*** Opening of Extracted material ***

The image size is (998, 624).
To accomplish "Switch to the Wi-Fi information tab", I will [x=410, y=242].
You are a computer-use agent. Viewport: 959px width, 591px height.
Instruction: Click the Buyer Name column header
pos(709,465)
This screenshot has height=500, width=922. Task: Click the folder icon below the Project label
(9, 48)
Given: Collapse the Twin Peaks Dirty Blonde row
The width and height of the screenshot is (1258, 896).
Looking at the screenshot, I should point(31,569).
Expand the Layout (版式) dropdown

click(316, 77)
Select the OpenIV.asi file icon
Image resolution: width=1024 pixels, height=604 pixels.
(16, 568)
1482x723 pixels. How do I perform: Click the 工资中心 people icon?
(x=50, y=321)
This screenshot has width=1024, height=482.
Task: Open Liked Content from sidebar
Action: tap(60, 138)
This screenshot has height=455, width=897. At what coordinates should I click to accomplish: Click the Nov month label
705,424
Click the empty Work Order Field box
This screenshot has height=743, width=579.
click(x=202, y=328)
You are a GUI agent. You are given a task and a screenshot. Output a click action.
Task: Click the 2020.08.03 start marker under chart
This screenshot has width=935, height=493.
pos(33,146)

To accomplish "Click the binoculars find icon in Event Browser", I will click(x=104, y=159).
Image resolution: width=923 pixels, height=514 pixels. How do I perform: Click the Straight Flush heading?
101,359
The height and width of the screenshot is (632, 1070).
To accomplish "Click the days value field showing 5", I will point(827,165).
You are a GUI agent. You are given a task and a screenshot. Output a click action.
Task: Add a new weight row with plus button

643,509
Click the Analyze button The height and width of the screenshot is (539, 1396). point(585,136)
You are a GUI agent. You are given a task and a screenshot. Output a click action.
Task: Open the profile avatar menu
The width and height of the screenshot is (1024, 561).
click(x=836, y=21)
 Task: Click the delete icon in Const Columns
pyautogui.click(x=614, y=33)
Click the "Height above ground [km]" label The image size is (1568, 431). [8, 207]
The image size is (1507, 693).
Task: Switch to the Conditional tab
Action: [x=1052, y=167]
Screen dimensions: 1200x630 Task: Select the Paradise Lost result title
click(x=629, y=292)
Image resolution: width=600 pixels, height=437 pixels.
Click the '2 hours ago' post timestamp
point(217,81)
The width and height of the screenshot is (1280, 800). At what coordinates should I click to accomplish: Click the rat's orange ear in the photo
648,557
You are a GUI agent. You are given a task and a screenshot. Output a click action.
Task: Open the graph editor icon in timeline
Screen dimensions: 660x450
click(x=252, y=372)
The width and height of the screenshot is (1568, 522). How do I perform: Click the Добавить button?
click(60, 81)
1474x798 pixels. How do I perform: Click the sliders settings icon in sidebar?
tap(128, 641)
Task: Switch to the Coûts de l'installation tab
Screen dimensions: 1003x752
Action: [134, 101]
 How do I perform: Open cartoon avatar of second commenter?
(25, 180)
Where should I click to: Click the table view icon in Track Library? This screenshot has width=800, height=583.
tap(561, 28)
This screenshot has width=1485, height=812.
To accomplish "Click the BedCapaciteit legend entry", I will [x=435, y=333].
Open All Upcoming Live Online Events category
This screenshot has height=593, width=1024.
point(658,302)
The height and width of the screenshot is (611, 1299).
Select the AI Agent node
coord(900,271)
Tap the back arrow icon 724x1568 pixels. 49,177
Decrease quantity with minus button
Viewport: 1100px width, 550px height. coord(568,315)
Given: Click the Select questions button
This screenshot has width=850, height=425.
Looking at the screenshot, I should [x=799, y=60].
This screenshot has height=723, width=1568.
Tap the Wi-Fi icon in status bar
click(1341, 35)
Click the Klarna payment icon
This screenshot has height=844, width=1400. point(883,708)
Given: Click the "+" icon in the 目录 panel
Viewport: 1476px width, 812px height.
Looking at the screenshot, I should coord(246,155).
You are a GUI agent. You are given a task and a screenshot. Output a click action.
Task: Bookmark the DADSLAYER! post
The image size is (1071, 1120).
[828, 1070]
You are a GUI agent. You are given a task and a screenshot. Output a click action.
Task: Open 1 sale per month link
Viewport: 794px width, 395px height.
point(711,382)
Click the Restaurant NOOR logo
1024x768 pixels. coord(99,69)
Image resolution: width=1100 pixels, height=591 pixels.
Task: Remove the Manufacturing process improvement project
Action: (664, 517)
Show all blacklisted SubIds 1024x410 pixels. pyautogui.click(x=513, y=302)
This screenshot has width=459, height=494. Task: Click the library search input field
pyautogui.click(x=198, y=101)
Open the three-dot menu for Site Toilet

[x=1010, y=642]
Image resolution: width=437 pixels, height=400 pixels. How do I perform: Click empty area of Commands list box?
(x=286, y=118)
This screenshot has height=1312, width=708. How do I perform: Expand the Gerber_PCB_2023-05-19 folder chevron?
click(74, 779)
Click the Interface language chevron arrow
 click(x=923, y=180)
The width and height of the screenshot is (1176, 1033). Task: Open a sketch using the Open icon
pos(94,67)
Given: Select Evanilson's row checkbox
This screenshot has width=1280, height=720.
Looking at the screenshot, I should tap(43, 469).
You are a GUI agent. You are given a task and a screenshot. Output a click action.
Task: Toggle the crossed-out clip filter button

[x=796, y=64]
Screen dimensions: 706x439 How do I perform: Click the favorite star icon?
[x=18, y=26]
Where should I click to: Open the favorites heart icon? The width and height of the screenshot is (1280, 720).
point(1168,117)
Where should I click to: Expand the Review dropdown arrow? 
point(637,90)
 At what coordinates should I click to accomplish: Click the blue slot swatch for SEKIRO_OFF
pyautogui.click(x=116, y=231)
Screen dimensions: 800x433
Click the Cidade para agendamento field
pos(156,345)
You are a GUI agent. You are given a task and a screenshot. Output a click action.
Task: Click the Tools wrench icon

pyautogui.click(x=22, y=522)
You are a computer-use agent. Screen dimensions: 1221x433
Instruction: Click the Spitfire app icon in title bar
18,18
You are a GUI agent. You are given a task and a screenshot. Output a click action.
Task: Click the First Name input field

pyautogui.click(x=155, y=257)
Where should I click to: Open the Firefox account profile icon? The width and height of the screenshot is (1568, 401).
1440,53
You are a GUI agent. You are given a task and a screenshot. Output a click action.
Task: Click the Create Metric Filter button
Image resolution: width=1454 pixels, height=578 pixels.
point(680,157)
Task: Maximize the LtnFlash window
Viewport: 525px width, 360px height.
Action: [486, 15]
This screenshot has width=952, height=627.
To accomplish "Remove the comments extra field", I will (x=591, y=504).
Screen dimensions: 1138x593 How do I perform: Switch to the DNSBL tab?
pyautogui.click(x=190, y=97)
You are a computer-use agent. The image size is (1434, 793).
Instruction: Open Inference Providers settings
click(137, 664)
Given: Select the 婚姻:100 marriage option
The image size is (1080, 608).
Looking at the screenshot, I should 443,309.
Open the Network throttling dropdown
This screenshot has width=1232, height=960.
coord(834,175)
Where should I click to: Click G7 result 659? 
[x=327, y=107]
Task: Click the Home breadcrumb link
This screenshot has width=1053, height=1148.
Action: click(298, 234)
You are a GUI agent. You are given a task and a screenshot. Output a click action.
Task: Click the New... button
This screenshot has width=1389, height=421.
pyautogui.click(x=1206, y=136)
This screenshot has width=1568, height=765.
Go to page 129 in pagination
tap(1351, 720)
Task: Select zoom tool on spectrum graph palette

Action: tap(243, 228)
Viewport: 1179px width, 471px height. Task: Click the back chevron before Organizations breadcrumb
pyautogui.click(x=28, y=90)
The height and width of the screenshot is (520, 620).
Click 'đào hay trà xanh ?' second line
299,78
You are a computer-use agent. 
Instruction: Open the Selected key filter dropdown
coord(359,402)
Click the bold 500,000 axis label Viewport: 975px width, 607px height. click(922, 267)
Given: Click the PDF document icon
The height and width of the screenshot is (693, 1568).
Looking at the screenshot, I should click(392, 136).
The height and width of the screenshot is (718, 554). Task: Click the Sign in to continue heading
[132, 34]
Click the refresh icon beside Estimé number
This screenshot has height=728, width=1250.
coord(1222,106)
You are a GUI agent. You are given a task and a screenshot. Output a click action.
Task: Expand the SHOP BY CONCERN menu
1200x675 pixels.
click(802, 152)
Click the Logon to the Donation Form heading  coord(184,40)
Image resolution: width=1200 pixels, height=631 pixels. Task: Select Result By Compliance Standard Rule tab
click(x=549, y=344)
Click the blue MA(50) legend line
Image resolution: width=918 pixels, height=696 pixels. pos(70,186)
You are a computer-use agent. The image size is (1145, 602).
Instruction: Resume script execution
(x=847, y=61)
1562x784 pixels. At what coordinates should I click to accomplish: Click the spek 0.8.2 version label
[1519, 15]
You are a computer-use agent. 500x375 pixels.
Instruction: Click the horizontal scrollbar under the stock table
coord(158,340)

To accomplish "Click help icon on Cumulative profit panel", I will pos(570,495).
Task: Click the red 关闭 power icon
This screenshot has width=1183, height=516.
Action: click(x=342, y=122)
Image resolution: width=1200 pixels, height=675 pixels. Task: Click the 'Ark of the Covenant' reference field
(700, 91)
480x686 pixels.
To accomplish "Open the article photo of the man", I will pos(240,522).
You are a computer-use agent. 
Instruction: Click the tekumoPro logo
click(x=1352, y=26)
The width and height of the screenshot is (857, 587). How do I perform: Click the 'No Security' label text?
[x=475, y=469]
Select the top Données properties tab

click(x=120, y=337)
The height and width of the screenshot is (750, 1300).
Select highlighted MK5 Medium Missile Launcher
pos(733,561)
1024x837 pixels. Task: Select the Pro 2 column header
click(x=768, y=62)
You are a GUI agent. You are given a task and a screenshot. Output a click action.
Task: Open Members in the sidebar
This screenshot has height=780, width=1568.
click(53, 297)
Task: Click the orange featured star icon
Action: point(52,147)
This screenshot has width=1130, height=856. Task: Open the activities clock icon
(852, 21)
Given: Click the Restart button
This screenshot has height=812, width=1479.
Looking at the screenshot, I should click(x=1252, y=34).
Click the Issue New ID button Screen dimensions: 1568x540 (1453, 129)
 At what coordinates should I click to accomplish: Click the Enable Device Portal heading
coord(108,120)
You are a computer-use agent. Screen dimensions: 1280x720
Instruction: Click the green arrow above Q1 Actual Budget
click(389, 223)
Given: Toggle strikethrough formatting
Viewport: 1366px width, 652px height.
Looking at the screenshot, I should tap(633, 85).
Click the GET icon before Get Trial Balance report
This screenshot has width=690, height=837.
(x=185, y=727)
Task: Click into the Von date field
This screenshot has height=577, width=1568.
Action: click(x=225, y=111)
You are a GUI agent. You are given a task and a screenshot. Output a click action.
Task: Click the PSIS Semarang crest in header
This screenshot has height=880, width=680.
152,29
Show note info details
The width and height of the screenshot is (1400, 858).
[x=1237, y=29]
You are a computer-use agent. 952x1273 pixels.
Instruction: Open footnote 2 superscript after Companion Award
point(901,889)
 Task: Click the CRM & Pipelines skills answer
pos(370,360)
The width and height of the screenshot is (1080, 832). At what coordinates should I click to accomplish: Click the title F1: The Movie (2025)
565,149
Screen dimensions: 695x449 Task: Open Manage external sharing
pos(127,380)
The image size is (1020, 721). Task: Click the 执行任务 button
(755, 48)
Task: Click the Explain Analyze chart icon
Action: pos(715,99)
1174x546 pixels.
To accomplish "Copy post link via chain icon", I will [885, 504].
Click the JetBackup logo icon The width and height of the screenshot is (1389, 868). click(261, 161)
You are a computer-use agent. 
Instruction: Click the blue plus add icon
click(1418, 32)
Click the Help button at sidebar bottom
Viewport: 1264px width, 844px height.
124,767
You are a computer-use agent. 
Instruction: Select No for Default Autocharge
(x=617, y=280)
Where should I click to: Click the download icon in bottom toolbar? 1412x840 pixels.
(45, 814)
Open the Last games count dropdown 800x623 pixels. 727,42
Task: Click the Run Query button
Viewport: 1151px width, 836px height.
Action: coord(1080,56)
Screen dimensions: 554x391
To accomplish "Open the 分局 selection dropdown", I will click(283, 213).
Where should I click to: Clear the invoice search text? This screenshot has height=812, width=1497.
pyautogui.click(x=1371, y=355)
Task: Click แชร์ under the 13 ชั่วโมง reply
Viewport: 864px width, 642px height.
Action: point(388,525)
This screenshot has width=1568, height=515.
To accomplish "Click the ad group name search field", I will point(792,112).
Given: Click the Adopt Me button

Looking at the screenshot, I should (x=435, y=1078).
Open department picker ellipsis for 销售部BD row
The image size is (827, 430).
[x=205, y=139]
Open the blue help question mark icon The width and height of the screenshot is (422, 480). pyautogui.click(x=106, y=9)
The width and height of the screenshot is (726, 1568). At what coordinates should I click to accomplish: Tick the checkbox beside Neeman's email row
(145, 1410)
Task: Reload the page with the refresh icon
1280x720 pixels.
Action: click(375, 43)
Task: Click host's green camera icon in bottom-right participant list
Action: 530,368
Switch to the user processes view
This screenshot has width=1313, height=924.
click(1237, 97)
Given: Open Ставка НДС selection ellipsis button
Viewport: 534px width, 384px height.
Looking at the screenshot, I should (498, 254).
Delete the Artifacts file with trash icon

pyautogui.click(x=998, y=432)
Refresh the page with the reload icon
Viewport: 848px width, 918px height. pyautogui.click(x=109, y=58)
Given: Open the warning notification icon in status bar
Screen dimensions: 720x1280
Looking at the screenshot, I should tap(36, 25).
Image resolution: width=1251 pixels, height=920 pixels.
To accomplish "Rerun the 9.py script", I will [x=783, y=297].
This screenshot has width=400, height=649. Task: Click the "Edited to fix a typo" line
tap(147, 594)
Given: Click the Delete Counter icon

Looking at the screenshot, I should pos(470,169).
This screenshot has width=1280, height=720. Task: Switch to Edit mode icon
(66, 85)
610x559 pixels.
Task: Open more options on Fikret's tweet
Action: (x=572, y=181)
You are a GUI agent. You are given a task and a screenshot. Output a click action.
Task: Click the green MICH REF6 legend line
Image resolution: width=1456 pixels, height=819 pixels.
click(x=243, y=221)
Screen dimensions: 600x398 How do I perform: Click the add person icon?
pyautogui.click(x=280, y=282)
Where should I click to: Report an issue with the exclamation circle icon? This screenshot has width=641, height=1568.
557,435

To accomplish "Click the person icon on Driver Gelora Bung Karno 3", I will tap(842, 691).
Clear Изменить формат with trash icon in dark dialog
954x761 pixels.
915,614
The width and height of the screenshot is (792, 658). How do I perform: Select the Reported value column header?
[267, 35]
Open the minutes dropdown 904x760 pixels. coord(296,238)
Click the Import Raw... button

*** Close of Extracted material ***

### [Your assignment]
Find the line with "Click the Klarna payment icon" in the entries above. Retype it and each line after it, exactly, through the line with "Show all blacklisted", and stop there.

### [Answer below]
Click the Klarna payment icon
This screenshot has height=844, width=1400. point(883,708)
Given: Click the "+" icon in the 目录 panel
Viewport: 1476px width, 812px height.
Looking at the screenshot, I should coord(246,155).
You are a GUI agent. You are given a task and a screenshot. Output a click action.
Task: Bookmark the DADSLAYER! post
The image size is (1071, 1120).
[828, 1070]
You are a GUI agent. You are given a task and a screenshot. Output a click action.
Task: Open 1 sale per month link
Viewport: 794px width, 395px height.
point(711,382)
Click the Restaurant NOOR logo
1024x768 pixels. coord(99,69)
Image resolution: width=1100 pixels, height=591 pixels.
Task: Remove the Manufacturing process improvement project
Action: (664, 517)
Show all blacklisted SubIds 1024x410 pixels. pyautogui.click(x=513, y=302)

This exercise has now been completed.